Below are the data; count the lines with the string "Park" in them and give that number only.
*** Opening of Available data ***
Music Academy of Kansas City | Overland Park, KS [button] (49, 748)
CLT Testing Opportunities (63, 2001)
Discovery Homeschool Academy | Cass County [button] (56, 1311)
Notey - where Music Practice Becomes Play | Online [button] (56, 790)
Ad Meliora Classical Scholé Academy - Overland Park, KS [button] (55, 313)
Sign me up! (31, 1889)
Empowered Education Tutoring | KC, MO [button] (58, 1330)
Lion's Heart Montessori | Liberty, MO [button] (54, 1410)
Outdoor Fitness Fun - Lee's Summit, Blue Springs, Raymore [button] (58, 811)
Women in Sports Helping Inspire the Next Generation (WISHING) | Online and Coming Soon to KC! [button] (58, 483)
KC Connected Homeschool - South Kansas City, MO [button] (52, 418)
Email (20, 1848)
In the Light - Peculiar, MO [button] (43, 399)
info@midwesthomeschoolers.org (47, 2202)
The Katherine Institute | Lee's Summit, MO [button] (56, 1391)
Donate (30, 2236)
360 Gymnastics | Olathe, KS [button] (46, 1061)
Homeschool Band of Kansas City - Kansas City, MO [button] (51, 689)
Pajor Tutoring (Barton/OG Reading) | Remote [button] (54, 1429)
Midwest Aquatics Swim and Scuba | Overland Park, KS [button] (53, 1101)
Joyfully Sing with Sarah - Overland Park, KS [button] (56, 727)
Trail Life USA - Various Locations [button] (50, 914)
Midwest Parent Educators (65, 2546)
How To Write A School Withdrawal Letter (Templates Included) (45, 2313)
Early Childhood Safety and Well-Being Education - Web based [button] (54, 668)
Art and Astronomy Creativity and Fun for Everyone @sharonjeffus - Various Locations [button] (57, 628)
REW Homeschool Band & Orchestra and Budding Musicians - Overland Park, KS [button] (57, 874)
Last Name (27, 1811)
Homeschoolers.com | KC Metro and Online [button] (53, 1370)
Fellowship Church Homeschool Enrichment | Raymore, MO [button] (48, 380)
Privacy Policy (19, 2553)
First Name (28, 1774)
*** Close of Available data ***
Result for this task.
5